[Problem statement] Only the lines from the one containing "The image size" through the end of the entries are to be copied, exactly and without pictures, please.

-------- Given information --------

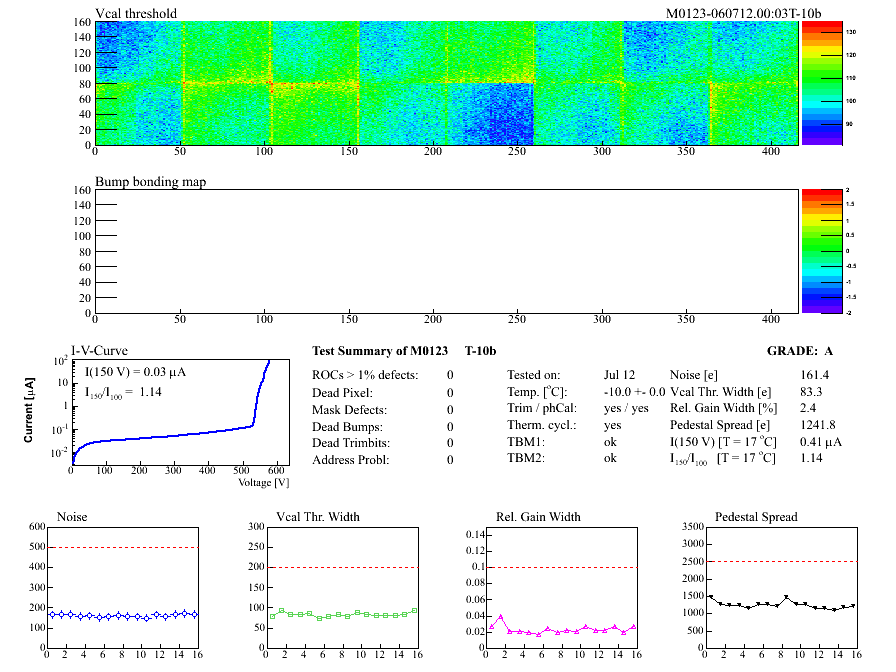Select the Bump bonding map title
Viewport: 896px width, 672px height.
click(150, 182)
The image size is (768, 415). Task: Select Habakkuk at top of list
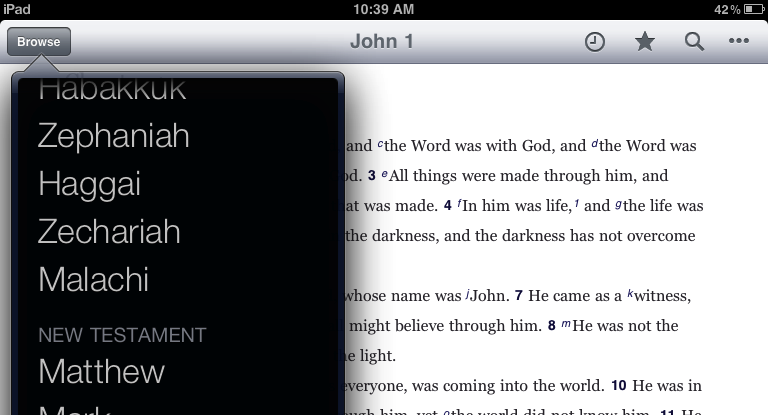(112, 90)
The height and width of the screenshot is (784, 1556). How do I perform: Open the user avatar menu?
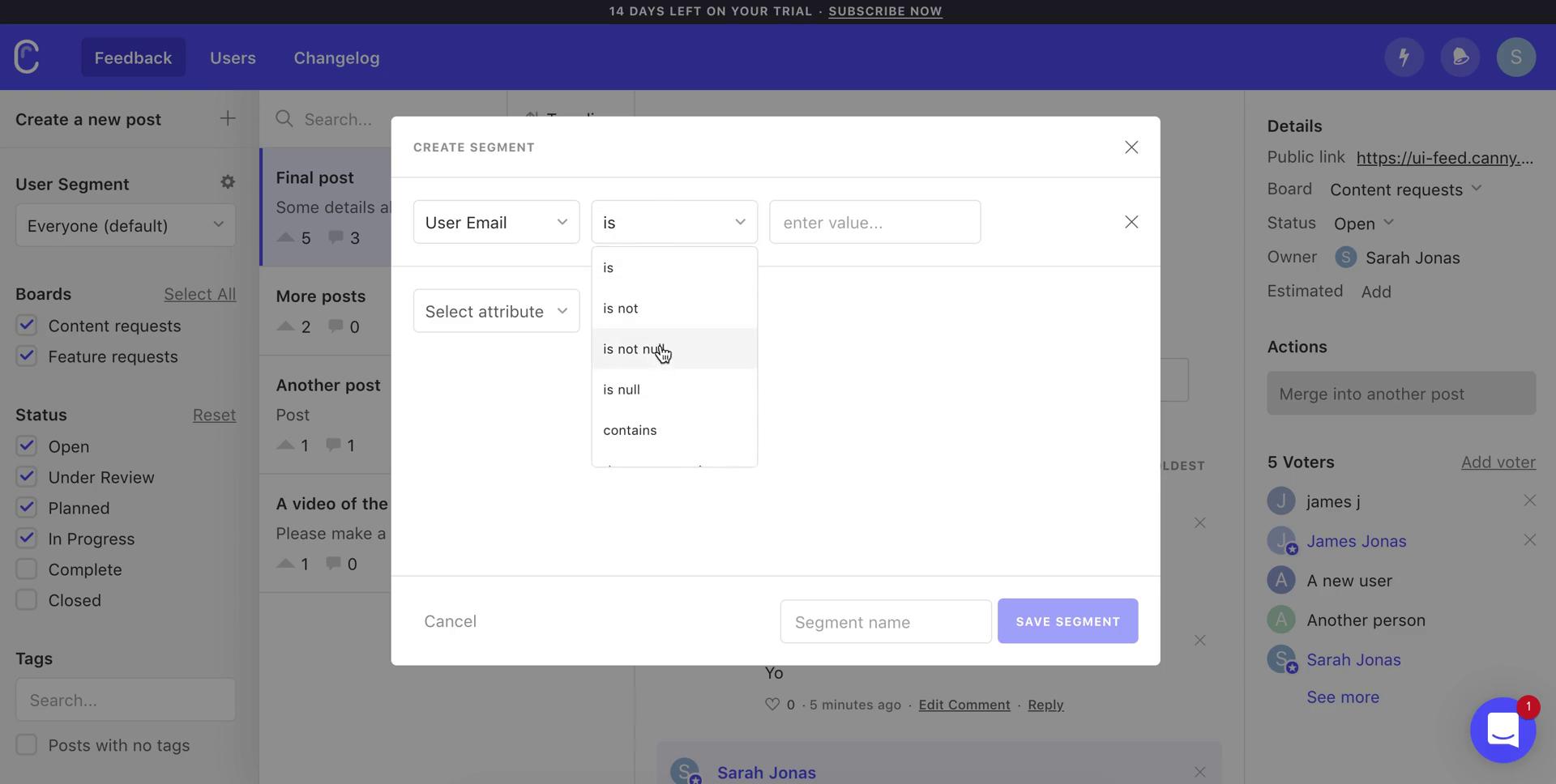tap(1515, 58)
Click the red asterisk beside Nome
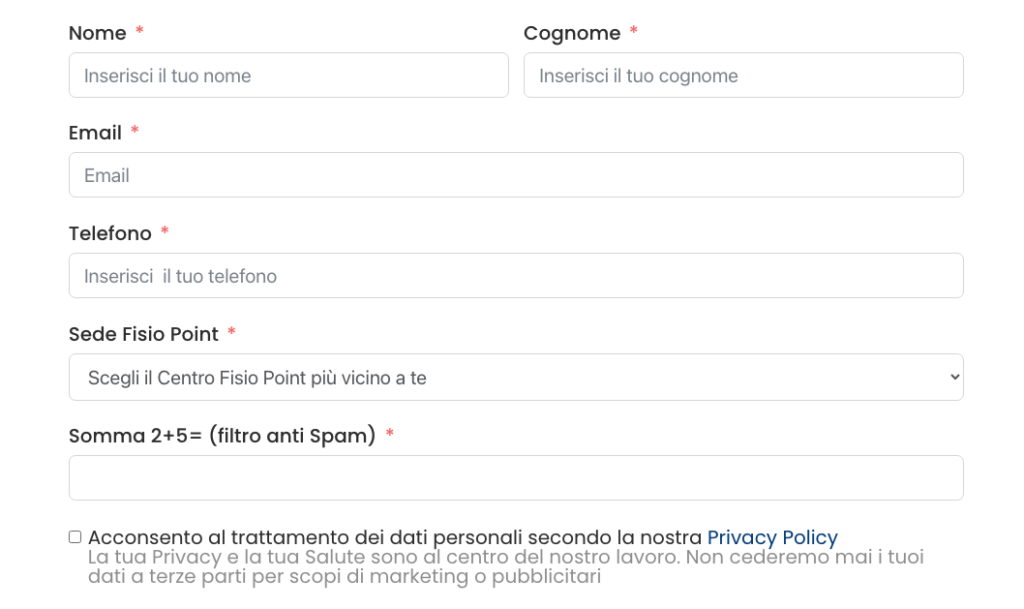The width and height of the screenshot is (1024, 609). click(140, 32)
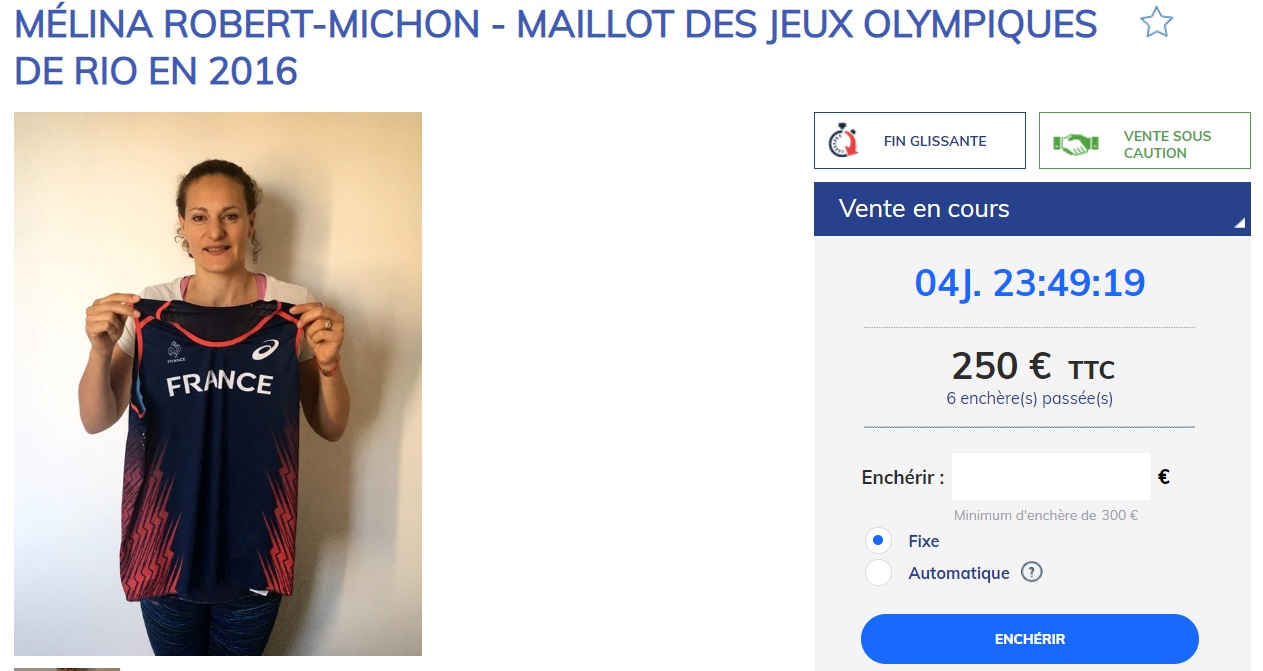Open the 6 enchère(s) passée(s) link
This screenshot has height=671, width=1263.
pyautogui.click(x=1029, y=398)
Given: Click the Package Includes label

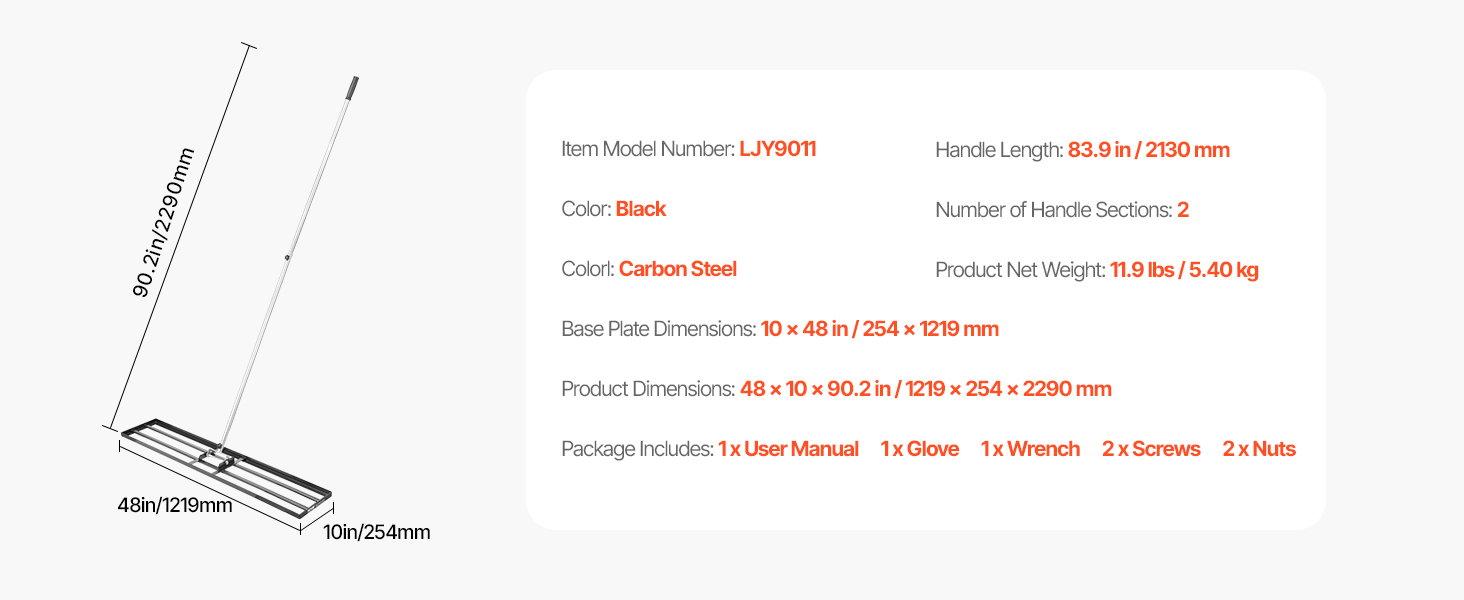Looking at the screenshot, I should (636, 449).
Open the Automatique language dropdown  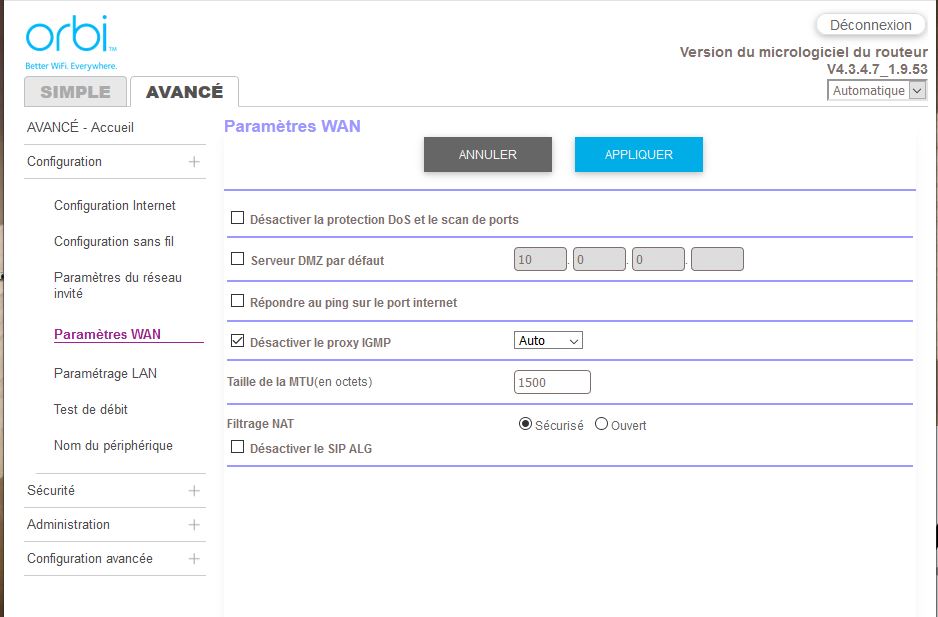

--------

[Solution for this exercise]
The image size is (768, 415). Task: Select Habakkuk at top of list
(112, 90)
The height and width of the screenshot is (784, 1556). How do I perform: Open the user avatar menu?
tap(1515, 58)
Click the red asterisk beside Nome
The width and height of the screenshot is (1024, 609). click(140, 32)
Open the 6 enchère(s) passée(s) link
This screenshot has height=671, width=1263.
pyautogui.click(x=1029, y=398)
Given: Click the Package Includes label

Looking at the screenshot, I should (636, 449).
Open the Automatique language dropdown  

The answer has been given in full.